A partir del año 1869 la Diputación de Barcelona fue la administradora el edificio. Allí se ubicaron el Colegio de Corredores Reales de Comercio, la Asociación de Navieros y Consignatarios, el Consejo Provincial de Agricultura, Industria y Comercio, la Junta de Obras del Puerto, la Junta Provincial de Beneficencia y Sanidad, la Escuela de Náutica, la Escuela y la Academia de Bellas Artes, el Mercado de Cereales y la Bolsa.

Desde 1886 es la sede de la Cámara de Comercio, Industria y Navegación de Barcelona.

En el singular edificio tiene lugar un situación determinante de la novela.

Escalinata principal de La Llotja. Foto Barcelona Fillm Commision

El Palau de la Llotja, otrora la sede del Consulado del Mar, era la historia
viva de Barcelona. Reconstruido varias veces, Joan Soler i Faneca
lo transformó en 1771 en un edificio neoclásico de gran belleza. El Salón
Dorado se encontraba en la planta noble del palacio. El color dorado y el
pan de oro estaban presentes en todos los elementos decorativos, en los
marcos y molduras de todas las aberturas, en los frontones de las puertas,
en los balaustres de las balconeras y en la ménsula que sostiene un león
con el escudo de la Real Junta Particular de Comercio de Barcelona.

Textos de la novela: Los infinitos nombres del diablo.

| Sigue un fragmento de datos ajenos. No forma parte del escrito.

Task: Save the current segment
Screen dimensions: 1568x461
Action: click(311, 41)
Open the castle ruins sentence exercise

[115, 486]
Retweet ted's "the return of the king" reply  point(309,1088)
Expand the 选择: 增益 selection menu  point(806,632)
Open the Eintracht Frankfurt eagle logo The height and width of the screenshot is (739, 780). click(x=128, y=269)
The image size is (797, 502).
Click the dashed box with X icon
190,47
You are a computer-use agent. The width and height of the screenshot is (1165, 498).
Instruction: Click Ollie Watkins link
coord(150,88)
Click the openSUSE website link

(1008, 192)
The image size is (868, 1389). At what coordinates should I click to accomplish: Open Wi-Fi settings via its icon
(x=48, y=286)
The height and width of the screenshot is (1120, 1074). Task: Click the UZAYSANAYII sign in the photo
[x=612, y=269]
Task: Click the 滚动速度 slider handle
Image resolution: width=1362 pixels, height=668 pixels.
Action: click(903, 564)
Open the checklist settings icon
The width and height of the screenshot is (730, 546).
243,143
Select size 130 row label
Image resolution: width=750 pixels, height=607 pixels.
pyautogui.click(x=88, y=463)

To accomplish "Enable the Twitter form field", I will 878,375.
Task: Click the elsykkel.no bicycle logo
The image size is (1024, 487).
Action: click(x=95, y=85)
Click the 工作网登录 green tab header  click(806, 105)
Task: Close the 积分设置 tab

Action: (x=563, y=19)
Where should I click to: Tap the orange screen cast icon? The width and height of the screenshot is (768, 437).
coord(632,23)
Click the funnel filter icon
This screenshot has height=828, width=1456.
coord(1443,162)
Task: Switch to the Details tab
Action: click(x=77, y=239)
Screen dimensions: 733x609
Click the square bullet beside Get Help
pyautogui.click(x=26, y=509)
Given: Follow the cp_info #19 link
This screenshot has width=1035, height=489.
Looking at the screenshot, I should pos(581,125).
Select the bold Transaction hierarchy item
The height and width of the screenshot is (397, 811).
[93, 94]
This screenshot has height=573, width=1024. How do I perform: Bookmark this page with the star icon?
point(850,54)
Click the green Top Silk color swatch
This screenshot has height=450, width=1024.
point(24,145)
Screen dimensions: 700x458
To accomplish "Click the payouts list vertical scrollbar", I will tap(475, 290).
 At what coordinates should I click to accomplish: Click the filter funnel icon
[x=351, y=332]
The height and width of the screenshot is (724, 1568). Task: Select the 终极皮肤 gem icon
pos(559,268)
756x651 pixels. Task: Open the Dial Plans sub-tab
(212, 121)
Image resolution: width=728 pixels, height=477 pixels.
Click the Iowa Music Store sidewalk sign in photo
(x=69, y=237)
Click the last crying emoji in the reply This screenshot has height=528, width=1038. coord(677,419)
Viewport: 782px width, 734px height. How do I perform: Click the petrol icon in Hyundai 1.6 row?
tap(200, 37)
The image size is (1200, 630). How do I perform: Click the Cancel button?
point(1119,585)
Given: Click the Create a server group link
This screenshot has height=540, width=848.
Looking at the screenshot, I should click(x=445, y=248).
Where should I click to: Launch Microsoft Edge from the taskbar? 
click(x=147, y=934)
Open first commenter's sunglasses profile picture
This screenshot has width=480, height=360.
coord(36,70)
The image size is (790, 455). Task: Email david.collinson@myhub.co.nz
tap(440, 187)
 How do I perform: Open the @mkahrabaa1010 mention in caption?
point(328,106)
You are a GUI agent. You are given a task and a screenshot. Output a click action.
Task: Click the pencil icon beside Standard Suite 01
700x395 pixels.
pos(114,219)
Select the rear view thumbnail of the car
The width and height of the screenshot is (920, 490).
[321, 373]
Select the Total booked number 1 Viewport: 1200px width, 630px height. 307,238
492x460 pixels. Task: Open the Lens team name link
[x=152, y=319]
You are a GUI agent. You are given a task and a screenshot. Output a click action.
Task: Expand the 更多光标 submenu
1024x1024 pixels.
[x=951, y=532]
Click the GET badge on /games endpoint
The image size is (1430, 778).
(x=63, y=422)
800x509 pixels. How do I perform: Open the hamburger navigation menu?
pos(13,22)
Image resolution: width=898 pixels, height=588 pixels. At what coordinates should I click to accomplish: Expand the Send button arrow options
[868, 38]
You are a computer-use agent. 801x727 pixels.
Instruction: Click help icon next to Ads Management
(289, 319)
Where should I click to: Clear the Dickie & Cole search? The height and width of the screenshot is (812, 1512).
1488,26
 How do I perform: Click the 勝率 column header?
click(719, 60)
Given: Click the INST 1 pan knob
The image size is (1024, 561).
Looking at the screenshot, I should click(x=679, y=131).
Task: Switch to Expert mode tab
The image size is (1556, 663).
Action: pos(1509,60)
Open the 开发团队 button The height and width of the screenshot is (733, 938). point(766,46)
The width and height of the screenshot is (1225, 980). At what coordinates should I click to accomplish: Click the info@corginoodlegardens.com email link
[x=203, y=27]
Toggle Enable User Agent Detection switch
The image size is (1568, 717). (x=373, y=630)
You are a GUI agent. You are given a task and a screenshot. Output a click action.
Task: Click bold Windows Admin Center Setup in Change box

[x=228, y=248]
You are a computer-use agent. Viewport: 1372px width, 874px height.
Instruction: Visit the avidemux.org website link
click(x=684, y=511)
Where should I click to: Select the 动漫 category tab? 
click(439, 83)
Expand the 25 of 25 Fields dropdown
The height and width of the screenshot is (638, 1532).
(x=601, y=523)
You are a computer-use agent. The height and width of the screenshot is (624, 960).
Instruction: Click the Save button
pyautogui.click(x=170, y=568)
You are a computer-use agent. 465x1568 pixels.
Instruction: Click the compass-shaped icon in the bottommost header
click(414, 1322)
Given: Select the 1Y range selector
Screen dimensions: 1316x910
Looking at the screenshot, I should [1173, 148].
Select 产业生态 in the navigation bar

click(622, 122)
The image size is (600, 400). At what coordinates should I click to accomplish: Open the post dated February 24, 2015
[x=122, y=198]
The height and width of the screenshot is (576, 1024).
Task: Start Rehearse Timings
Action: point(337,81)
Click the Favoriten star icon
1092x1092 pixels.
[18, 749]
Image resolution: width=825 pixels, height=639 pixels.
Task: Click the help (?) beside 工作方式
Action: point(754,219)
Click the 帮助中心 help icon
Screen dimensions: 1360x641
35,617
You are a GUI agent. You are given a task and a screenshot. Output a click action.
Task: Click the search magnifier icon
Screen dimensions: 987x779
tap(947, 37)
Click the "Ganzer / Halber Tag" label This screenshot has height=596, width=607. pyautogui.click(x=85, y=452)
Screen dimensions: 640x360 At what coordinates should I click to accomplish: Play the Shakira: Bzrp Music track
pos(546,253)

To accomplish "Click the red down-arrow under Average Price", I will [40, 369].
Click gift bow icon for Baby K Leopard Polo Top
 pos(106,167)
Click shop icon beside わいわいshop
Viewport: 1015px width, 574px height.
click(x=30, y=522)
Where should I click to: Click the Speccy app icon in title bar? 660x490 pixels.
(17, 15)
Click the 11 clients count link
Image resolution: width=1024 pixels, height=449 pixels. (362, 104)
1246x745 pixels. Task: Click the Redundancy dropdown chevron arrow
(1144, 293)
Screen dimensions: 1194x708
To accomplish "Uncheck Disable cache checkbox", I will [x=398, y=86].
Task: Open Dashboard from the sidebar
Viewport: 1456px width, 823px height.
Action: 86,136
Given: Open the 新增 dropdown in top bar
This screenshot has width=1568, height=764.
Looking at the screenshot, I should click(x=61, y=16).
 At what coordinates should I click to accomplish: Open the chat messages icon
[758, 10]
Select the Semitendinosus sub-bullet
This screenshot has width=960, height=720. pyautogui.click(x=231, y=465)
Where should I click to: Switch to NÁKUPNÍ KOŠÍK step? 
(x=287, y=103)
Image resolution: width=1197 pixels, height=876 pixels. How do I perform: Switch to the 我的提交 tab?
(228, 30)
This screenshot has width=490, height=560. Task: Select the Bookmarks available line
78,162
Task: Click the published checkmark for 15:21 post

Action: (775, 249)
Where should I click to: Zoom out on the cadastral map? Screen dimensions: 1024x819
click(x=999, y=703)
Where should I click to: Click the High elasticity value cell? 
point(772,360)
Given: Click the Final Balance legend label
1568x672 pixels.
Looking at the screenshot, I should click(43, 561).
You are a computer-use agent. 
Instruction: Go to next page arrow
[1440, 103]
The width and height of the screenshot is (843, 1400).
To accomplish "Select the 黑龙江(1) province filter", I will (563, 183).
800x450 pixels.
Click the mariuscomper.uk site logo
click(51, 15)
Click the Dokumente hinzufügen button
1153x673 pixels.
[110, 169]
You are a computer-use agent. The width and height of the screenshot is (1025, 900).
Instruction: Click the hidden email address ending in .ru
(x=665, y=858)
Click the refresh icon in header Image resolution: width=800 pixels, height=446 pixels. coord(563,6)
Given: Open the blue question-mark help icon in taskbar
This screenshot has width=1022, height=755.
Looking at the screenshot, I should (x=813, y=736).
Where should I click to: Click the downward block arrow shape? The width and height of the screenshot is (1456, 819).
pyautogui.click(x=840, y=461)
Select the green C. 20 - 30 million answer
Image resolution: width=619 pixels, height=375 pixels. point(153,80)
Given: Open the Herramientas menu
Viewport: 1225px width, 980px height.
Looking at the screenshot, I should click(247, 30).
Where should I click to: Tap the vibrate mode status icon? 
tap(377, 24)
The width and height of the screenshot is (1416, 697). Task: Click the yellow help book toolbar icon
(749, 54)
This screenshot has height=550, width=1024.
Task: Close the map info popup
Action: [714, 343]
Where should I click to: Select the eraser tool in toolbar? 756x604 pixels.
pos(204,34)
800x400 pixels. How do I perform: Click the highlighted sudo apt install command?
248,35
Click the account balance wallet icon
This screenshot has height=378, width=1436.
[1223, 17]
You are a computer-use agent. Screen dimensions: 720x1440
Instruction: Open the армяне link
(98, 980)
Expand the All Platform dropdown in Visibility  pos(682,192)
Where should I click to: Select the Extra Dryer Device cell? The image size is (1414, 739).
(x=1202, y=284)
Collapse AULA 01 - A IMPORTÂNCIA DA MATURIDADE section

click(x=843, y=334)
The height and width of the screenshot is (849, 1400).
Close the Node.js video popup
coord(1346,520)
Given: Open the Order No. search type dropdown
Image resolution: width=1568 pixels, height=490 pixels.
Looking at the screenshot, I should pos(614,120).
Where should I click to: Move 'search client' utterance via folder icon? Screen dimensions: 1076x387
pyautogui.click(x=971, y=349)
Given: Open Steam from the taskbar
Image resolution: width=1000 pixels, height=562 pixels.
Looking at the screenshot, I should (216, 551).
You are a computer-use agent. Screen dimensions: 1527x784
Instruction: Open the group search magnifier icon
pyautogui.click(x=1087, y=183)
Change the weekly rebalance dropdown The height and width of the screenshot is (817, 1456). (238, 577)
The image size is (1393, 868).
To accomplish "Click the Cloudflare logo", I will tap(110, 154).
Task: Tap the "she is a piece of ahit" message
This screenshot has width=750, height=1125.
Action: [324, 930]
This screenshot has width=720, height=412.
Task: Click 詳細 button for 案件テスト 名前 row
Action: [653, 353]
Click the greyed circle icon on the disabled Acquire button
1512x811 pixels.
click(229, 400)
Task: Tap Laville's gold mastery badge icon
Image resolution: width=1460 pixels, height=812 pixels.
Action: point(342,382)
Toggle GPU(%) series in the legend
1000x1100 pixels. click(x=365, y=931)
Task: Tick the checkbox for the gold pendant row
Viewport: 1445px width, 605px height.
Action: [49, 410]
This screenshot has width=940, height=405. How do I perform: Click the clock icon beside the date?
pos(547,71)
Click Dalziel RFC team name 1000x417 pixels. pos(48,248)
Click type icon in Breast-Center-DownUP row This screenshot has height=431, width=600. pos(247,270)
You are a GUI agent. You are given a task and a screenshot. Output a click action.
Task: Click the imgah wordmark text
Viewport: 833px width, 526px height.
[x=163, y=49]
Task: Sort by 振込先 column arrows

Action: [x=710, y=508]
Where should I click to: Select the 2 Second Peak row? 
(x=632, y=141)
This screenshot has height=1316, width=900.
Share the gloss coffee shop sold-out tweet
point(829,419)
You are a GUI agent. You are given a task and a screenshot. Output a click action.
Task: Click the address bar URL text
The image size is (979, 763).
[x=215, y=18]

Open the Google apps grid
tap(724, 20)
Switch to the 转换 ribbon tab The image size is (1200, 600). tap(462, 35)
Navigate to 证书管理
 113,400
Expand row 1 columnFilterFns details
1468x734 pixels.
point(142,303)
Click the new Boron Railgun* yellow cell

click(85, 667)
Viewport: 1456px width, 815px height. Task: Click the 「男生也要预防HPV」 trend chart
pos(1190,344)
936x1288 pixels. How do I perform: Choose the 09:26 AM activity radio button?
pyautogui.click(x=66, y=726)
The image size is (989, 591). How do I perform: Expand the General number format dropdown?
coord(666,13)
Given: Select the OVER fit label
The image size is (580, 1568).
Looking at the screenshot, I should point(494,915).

Salón Dorado. Foto: Baldiri

Acudí con puntualidad. El empleado que les acompañó el día de su
llegada al hotel departía con el presidente de la Cámara y con míster
Backster en la zona de acceso al salón; me llamaron y me uní al grupo
sin necesidad de presentaciones, puesto que ya nos conocíamos todos.
Hablamos sobre la magnificencia del edificio, al que el conferenciante
americano no dejaba de alabar. Los asistentes ya iban tomando asiento
en el amplio paraninfo, en los cuatro ángulos del salón holgaban otras
tantas esculturas de mármol blanco de Damià Campeny. Himeneo, La fe
conyugal, Diana cazadora y Paris, contemplaban a los asistentes desde
sus pedestales cilíndricos. Entramos, el presidente de la Cámara y míster
Backster subieron a la tarima donde se encontraba la mesa. Me quedé con
el empleado regordete en una de las primeras filas. El guardaespaldas del
orador observaba desde una posición cercana a la mesa de presidencia.

Textos de la novela: Los infinitos nombres del diablo.

Paris de Damià Campeny
La fidelidad conyugal o El amor. Damià Campeny

Himeneo. DamiàCampeny

Diana cazadora. Damià Campeny

Las fotos de las esculturas de Damià Campeny son de la página web de la Llotja.


Fue una interesante conferencia, el público se marchó comentando lo
escuchado. Como toda teoría, tenía sus defensores y sus detractores. No

pude abandonar el palacio sin admirar la escultura de Lucrecia, también
obra de Damià. Era magnífica en todos sus aspectos. La representaba recostada

en una silla de marfil como las de los ediles romanos. El vestido,
parcialmente desgarrado, dejaba al descubierto los brazos, el cuello y el
seno derecho de la patricia romana.
Algo alejado está el estilete con el
que se ha causado la muerte para defender su honor
.

Textos de la novela: Los infinitos nombres del diablo.